--- EXERCISE INPUTS Enclosed Below ---
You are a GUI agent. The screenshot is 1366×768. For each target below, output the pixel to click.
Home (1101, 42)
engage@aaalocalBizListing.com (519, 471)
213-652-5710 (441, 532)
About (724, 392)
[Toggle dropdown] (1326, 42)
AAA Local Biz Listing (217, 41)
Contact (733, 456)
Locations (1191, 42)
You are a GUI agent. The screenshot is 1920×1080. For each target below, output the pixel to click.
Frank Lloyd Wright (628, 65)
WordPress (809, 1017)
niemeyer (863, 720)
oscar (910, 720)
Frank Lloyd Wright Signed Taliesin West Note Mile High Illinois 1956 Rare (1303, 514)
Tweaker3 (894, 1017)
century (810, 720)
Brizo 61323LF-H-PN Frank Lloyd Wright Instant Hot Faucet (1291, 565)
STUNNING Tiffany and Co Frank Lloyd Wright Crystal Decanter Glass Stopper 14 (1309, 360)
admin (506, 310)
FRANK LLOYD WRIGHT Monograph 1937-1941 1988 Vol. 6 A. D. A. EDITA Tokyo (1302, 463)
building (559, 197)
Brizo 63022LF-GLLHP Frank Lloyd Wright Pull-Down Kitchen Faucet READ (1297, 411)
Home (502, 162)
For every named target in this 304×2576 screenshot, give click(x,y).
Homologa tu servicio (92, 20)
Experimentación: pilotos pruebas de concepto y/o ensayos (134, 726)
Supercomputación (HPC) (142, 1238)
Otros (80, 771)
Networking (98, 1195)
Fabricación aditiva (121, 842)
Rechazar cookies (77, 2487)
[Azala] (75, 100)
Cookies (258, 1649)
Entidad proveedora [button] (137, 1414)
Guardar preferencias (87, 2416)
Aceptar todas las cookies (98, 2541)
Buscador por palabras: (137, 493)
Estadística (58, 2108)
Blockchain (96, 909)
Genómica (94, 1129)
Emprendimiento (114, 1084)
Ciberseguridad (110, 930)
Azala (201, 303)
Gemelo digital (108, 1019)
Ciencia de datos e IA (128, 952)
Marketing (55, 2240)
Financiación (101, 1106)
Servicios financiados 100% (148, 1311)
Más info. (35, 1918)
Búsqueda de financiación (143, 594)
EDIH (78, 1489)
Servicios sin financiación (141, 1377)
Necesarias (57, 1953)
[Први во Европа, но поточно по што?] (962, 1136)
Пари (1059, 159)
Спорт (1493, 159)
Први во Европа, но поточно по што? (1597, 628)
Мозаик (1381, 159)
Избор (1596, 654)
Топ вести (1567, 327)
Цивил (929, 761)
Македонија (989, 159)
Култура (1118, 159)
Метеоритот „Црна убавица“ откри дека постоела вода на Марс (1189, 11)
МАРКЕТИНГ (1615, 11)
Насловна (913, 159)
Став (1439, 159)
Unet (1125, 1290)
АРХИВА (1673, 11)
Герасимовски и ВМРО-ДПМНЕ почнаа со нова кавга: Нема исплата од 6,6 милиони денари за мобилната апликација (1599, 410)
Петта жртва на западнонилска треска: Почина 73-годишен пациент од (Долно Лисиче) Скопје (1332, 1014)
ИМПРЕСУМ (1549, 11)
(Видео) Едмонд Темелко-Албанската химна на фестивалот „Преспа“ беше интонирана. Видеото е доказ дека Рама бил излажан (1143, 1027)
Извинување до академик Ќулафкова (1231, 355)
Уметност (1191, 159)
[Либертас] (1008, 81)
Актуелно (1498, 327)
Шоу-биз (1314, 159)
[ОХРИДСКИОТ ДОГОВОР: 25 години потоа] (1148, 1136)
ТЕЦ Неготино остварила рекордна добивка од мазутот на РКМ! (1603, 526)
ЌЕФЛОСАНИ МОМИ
--- End of Enclosed EXERCISE INPUTS ---
◆ EXERCISE INSTRUCTIONS
Lines holding the string "Faucet" in the records above must be counted; give the number alone.

◆ EXPECTED ANSWER
2